Then, even if they did agree, they would then have to ask permission from their father or husband.  It was even more often that they would refuse.  Through her trails Cobb exhibited a personal perseverance that we now know would pay off.  However I think it is important to note that being in a very foreign country, alone, and taking rejection on a daily basis would discourage most people.  


Fortunately, Cobb found that out in the desert, woman were much more open.  They actually loved being photographed, and weren't as severely covered.  She recalled how if men were to ever come back, they would stash Cobb's photography equipment away in pots, and tell her to hide in their tents.  Once the men would leave, they would bring the cameras back out.  I appreciated that story as an insight into what woman over their can be like.  Considering photographing a woman was so taboo, having found some that eagerly had their picture taking is somehow uplifting to me.

                                            


Jodi Cobb traveled much more from that.  Exploring, revealing, and exposing many other countries, cultures, and organizations.  She had quite a portion of her speech sectioned out for discussing her times photographing children forced into brutal labor conditions.  There were various reasons why they would be there, whether it was being sold into work as a child, or working off their parent's debt that would intentionally never end due to unreasonable interest rates.  This was the portion of her presentation that really got me feeling several things.  To be completely honest, I left that campus cinema feeling very displeased.  Not because Jodi Cobb did not exceed expectations, which she did, but because of the photographs and stories she shared like these.

☆ ☆ ☆ ☆ ☆

# [PROBLEM SET]
- A) Print the passage on Jodi Cobb's talk from "Fortunately, Cobb found" up to and including "uplifting to me.".
- B) Proceed with the account of Jodi Cobb's talk, picking up after its final sentence.

# [DATASET CONTENT]
☆ ☆ ☆ ☆ ☆

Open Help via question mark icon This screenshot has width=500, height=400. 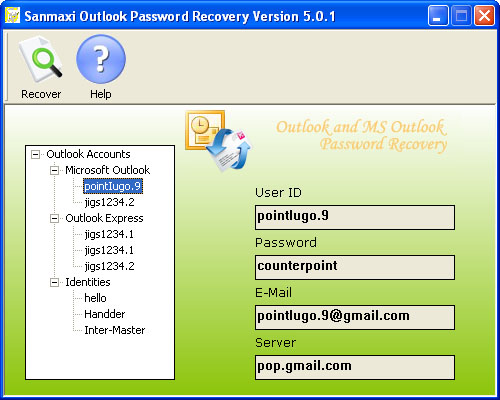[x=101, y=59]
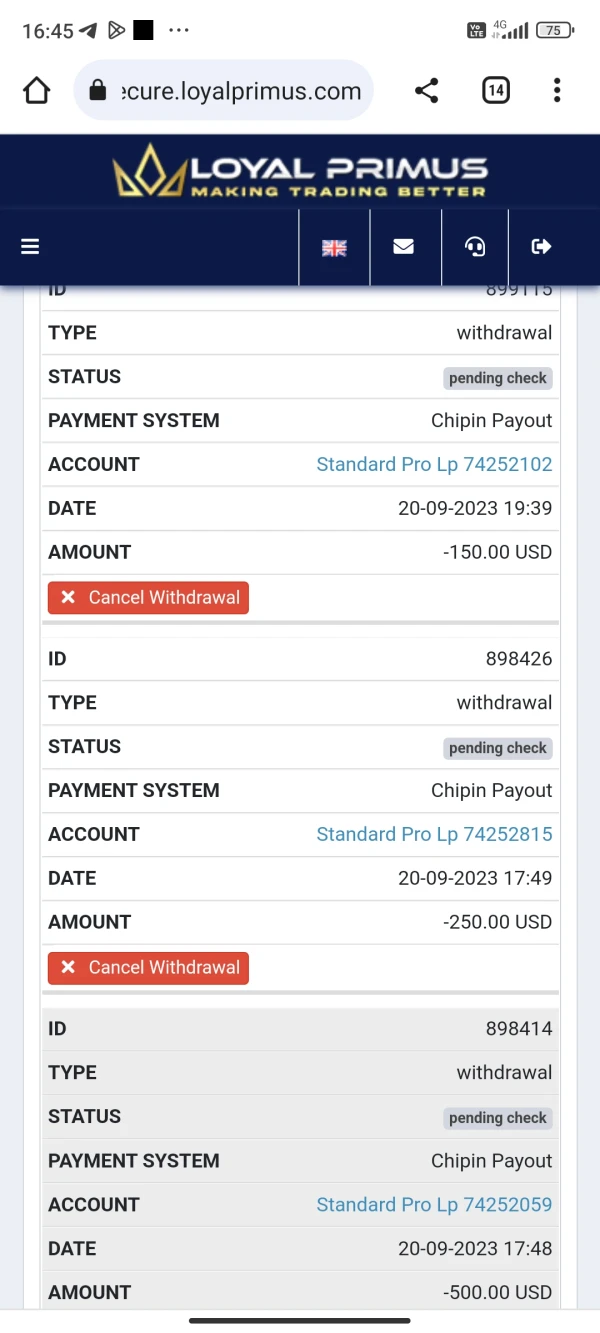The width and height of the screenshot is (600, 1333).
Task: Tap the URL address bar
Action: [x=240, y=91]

☆ ☆ ☆ ☆ ☆

# [ANSWERS BY TASK]
- A)
Fortunately, Cobb found that out in the desert, woman were much more open.  They actually loved being photographed, and weren't as severely covered.  She recalled how if men were to ever come back, they would stash Cobb's photography equipment away in pots, and tell her to hide in their tents.  Once the men would leave, they would bring the cameras back out.  I appreciated that story as an insight into what woman over their can be like.  Considering photographing a woman was so taboo, having found some that eagerly had their picture taking is somehow uplifting to me.

- B)
        

                                    

This is a major way I find Jodi Cobb to be a global citizen who has contributed and connected the world.  If she has done as activist or charity work, she did not say, however the photographs she took are enough of a contribution to this world in my opinion.  She exposed so much wrong doings, and forced people to be aware and truly see.  That is why I left the presentation unhappy.  Cobb made me feel that if all I work towards does not in some way make a difference in this world to someone, it will have all been for nothing.

Changing objectives slightly, Cobb went on to show her exploration into human beauty.  She was fascinated by varying cultures and what they valued as beauty as well as the means by which they achieved it.


  I believe she said this was from Cancun, spring break.  She said believes this fairly blatantly shows what the people in this photograph value as beauty.


   Miss Universe.



Being a feminist, I found her statement on male versus female standards of beauty to be most profound.  She collected picture form many different cultures, some continents away, where men alter their appearance in ways that perceive them as being strong, bigger, or more masculine.  


   


Woman, however, are often mutilated through their 'beauty seeking methods.'  The neck rings, she says, traditionally have a hook on the back.  So while it is said the rings are for beauty, or protection from animals, it is speculated they make also have been used as collars.

 



Ending the presentation on a lighter note, Jodi Cobb showed pictures she took for her own personal use.  While in some cities, she said she would stop and take pictures of reflections off of water, cars, and random things.  It would annoy the people she would be working with, constantly making them pause for her pictures, and she said she was told it was a waste of time because those pictures would never actually be used professionally.  Cobb said she didn't care however, because those pictures were for her.  I believe it, because it is near impossible to find any of the ones she showed us on the internet, unlike the photographs clearly used professionally.  






Showing these photographs, while ending the presentation on a lighter note, also showed that she enjoys what she does, and it is important to take the time to indulge beauty wherever you see it.